I haven't read Andrew Keen's new book - The Cult of the Amateur. But I will. I've been following his blog for about a month - not because I agree with what he's saying, but because I believe we need to be intentionally diverse in our information habits. We have an unprecedented ability to filter ideas...the diverse perspectives of a newspaper can now be recreated in mono-voice blog reading habits. We can comfortably surround ourselves with ideas we already agree with.
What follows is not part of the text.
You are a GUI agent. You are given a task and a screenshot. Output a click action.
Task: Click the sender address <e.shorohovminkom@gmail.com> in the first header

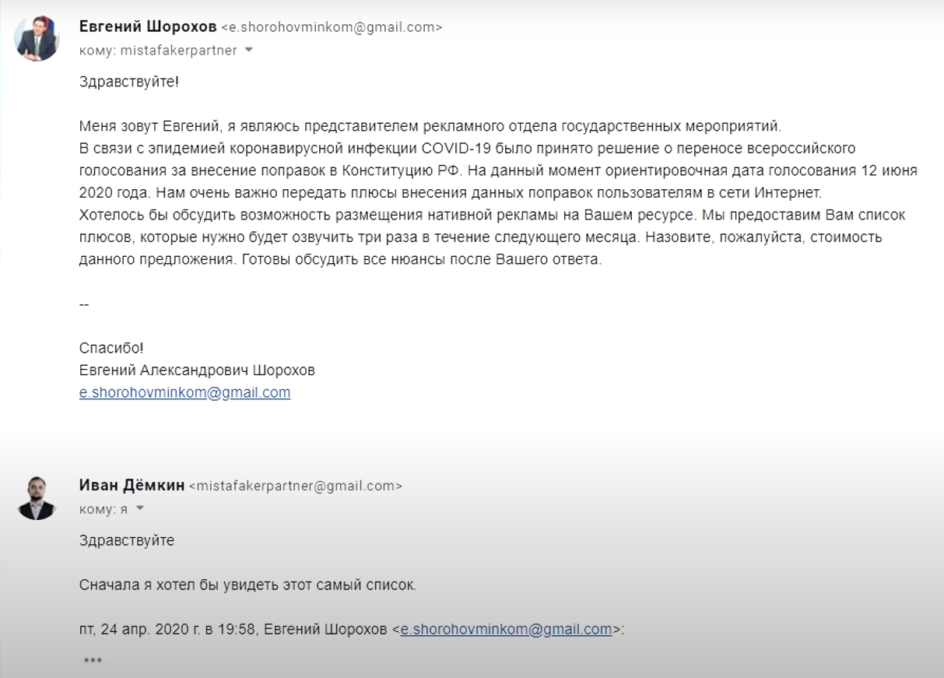pos(332,27)
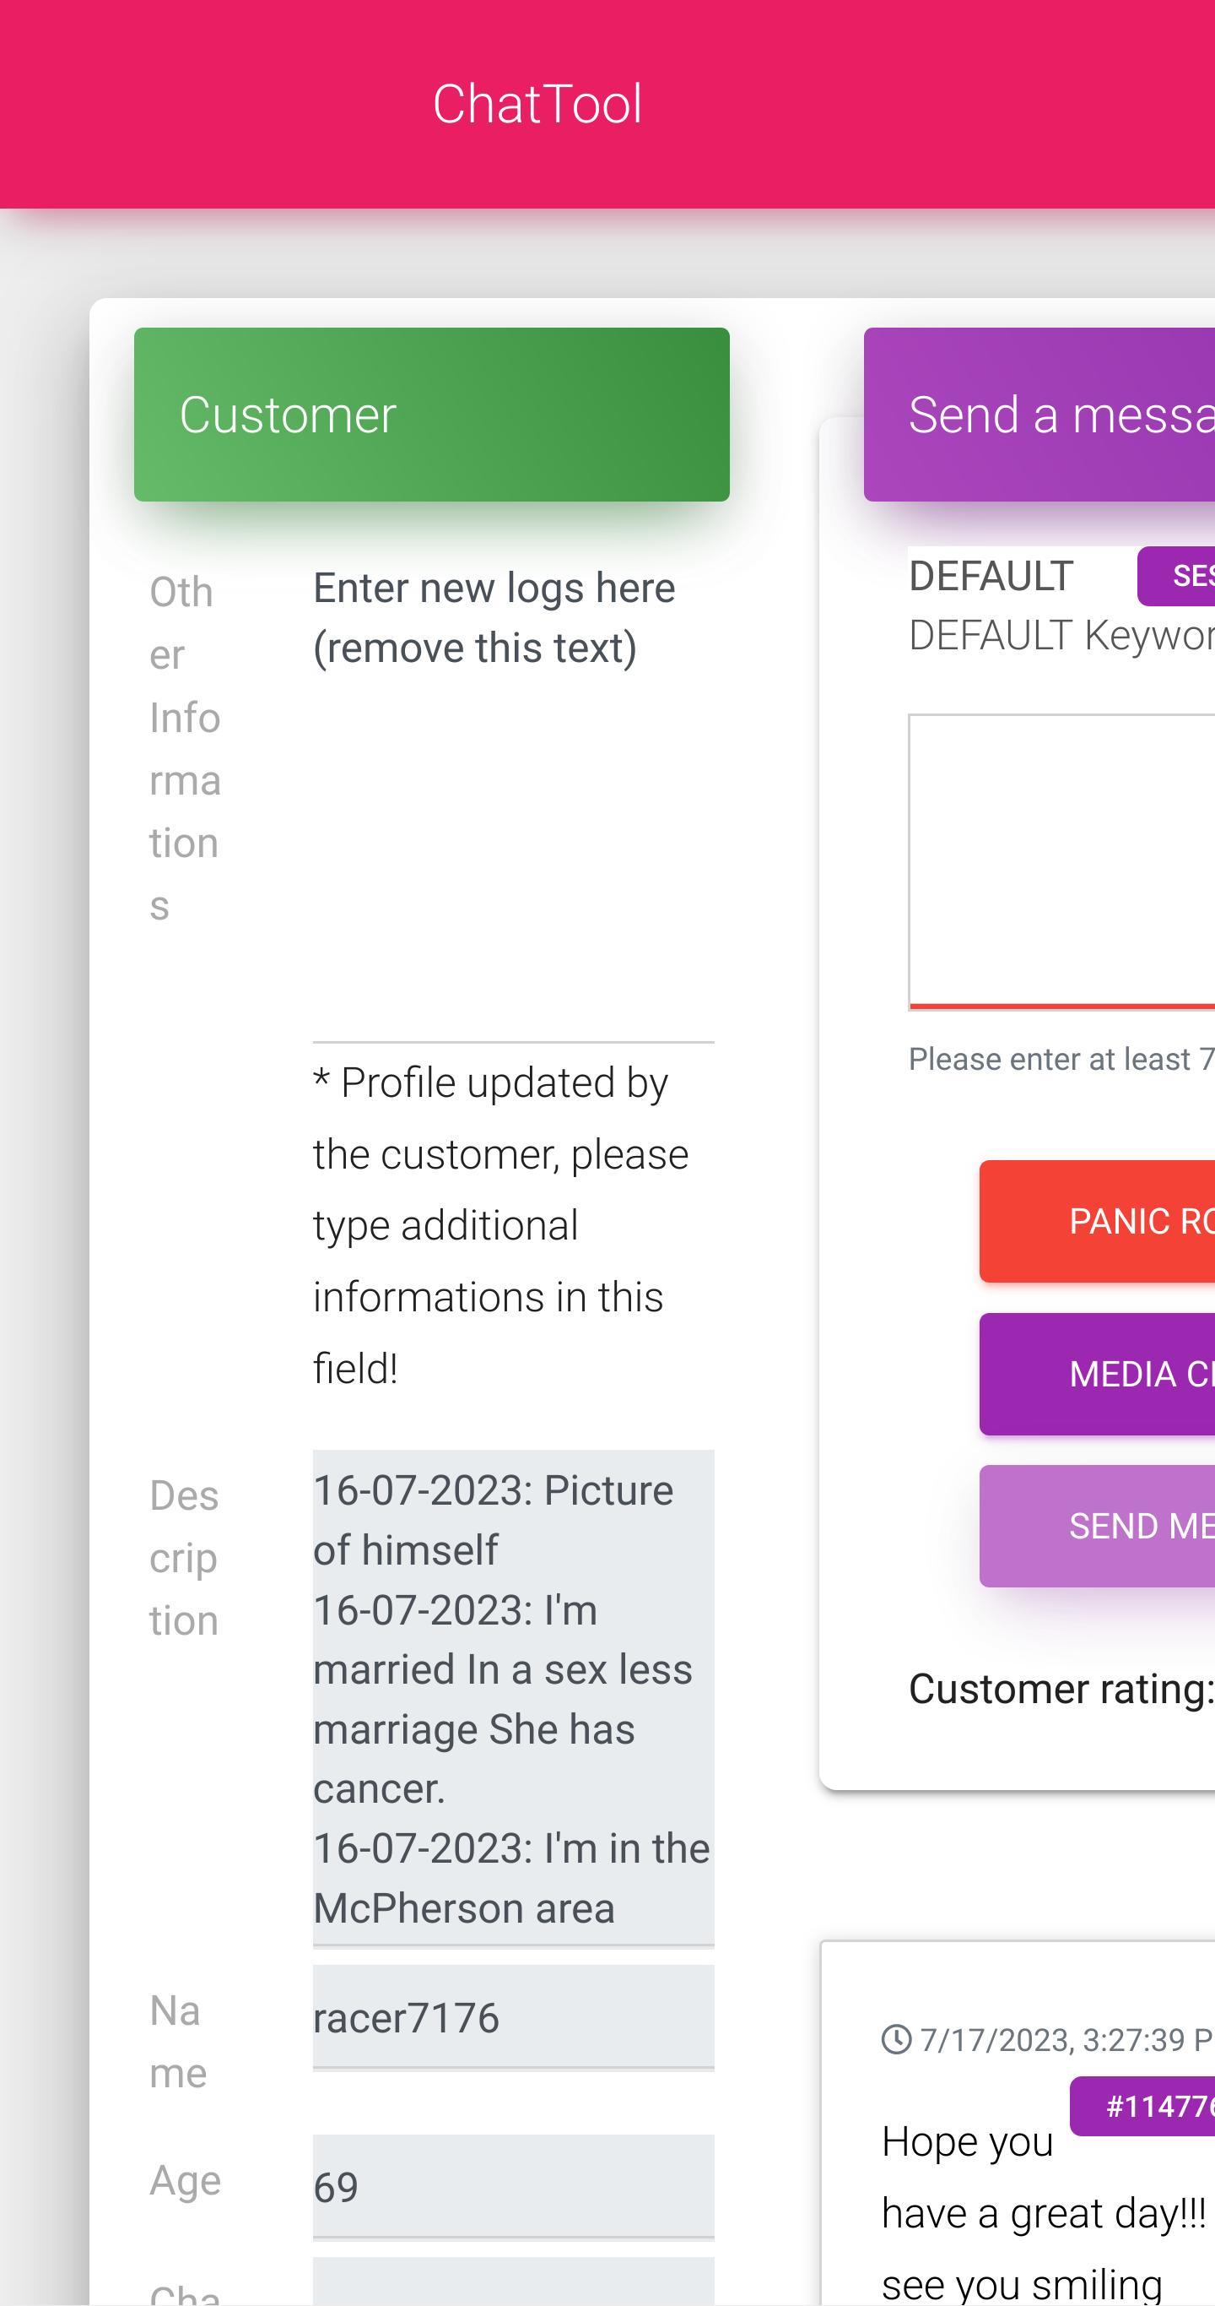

Britannica Blog is critically exploring the challenge of web 2.0, collectivism, "flight from expertise", and fading of intellectual rigor. Nicholas Carr states we are changing: "Contemplative Man, the fellow who came to understand the world sentence by sentence, paragraph by paragraph, is a goner. He’s being succeeded by Flickering Man, the fellow who darts from link to link, conjuring the world out of continually refreshed arrays of isolate pixels, shadows of shadows." I fully agree, we are changing how we relate to others and how we relate to information. Geetha Narayaran offers a vision of slow and wholeness in learning - an important concept, but one that increasingly is trampled under our feet in our mad rush to stay current and cope with information. While Keen and others may be intentionally provocative in order to sell books and attract publicity, their voices are nodes in a diverse network of understanding. We do need to think about how read/write tools are changing society. How the collective activity of many (Wikipedia) relate to Britannica. I personally don't see them in conflict - when researching, I rely increasingly on journals...when I want information on Zeno's paradoxes (came up in a recent listserv discussion), I go to wikipedia. Different information needs, different approaches. Both camps in this discussion would benefit from a bit of color in existing mono-chromatic views.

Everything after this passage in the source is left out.